A School Built For Sabah's Stateless Children Has Won An Award For Sustainable Design

The school caters to students from migrant families who moved to Malaysia, often illegally, with little to no access to education.

Cover image via Fernando Gomulya

"Designing for the poor shouldn't equate to poor design."

This was what architect Robert Verrijt thought when dreaming up Etania Green School, a proof-of-concept, scalable prototype built for stateless children in Sabah.

Dutch-born Verrjit, who is chief design officer of NGO billionbricks said that, "There's a mindset among some who work with the marginalised, that these people should just be happy with what they're given – no questions asked."

However, the forces behind Etania Green School felt that children needed quality education regardless of their socioeconomic background, and that campus design plays a crucial role in achieving this, Design Boom reported.

The learning centre for marginalised and stateless children is a product of collaboration between non-profit organisation billionBricks, design studio architecture brio, and Harvard Business School

The school is designed for 350 children, between the ages of five to 13, and caters to students from migrant families who moved to Malaysia, often illegally, with little to no access to education.

The school, which was officially opened in January, is the first of 30 to be opened in the state.

Since the Sabah school is located along a river with a history of flooding once every decade, it was built raised above the ground, longhouse style

Five decommissioned shipping containers and an artificially created mound from soil excavated for a water harvesting pond support the classrooms.

To optimise space, the containers themselves the containers themselves are used for storage and washroom facilities.

Image via

Classrooms on the upper floor are made from recycled timber sourced cost-effectively from a local construction company

The layout of the school comprises of a long veranda leading to various open learning spaces and connecting smaller classrooms, South China Morning Post reported.

Students can access the school via a staircase, two ladders, or a mound made of dirt excavated from the site.

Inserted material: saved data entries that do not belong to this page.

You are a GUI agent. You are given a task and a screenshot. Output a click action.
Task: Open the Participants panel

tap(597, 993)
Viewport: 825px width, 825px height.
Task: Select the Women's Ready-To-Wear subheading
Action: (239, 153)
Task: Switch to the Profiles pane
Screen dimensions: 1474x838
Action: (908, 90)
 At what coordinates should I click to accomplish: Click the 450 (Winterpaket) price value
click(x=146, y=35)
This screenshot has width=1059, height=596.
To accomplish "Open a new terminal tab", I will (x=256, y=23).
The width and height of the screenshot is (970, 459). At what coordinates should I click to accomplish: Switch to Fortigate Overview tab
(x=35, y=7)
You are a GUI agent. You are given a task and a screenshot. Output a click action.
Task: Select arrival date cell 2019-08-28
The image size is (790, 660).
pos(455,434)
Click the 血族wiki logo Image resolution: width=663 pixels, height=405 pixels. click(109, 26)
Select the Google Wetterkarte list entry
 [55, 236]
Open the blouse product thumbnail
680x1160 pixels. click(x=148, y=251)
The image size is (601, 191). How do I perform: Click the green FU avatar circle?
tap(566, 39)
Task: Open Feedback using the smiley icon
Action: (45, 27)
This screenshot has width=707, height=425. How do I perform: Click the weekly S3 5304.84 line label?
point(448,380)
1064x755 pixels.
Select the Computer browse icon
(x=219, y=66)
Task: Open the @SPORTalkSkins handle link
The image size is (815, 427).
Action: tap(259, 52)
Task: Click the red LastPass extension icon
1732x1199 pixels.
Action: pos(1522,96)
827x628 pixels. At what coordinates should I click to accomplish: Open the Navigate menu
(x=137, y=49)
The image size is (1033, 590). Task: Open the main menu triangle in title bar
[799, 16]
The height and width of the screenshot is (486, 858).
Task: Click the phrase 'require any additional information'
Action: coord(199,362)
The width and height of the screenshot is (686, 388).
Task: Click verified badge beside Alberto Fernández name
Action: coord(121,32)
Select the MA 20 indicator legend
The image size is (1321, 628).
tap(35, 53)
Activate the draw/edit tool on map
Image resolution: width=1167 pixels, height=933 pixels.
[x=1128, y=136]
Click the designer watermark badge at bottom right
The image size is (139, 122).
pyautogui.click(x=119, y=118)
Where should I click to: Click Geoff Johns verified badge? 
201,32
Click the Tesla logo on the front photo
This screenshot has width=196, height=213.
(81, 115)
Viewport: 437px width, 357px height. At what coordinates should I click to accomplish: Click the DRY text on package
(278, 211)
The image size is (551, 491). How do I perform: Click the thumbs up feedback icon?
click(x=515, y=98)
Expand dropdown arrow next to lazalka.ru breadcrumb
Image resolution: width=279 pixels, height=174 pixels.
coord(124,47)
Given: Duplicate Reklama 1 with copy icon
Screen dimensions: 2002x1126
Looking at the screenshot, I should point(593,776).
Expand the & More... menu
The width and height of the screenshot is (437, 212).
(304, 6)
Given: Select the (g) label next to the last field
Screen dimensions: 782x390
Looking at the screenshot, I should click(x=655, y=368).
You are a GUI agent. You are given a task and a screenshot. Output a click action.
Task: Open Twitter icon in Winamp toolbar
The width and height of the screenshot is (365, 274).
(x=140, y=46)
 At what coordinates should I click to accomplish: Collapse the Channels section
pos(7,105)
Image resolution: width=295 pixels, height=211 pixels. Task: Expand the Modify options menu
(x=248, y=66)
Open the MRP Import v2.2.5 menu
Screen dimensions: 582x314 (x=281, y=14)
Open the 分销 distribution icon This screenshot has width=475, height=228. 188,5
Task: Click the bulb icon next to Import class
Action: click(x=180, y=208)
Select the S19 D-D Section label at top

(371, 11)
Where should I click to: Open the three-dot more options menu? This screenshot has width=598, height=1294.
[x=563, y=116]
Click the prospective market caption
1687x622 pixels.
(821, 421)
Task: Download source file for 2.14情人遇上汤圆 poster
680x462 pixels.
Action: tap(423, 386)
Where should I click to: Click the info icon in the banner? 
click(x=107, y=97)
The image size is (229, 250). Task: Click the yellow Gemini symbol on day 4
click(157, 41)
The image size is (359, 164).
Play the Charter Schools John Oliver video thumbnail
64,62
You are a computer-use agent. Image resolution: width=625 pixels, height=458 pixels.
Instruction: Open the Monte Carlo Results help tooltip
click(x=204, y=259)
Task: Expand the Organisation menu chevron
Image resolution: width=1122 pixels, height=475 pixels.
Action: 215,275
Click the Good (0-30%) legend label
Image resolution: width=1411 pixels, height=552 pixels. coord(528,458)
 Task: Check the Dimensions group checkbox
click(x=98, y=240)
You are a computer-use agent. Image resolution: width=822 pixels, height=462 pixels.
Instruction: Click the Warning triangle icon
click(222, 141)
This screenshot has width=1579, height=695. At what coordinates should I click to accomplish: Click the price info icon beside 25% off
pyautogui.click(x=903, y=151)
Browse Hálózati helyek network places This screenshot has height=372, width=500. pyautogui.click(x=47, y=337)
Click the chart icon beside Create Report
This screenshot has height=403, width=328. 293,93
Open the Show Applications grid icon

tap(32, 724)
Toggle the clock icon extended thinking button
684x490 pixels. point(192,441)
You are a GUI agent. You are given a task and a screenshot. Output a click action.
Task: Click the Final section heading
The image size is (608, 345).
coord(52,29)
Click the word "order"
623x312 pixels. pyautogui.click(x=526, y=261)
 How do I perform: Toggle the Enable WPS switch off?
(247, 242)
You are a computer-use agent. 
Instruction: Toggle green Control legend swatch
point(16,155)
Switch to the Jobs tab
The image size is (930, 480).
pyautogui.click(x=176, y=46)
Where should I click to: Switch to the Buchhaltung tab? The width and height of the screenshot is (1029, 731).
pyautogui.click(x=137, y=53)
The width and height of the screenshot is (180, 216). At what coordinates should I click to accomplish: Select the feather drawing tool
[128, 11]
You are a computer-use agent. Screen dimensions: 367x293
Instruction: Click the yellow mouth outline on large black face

To minimise heat gain from the sun and to capture an air draft from the river, the classrooms are oriented in an east-west direction.

Solar panels provide the electricity while the galvaenised iron roof, which was gifted to the project, catches enough rain for all water needs.

In March, Etania Green School won the sustainable project category of the Trends Excellence Awards for Architecture & Design, presented in Mumbai by Home & Design Trends magazine

While this accolade was welcomed, Verrijt said that it was not the goal.

"Apart from designing functionally, and using materials that are sustainable, the result can also be seen in the pride that these children take in their school," said Verrijt.

"It's breezy, it's by the river, you look out onto greenery – and you have this beautifully designed building, which follows the cultural aesthetic of Sabah, of which the children are so proud," said the school's co-founders are Dr Kathryn Rivai.

On the importance of donors contributing towards schools, billionBricks' co-founder Prasoon Kumar said, "They say that if you invest in teachers, rather than a building, children can learn under a banyan tree. But we believe everyone should be treated equally."

"We would not send our children to a school that is run under a tree," he added, according to Design Boom.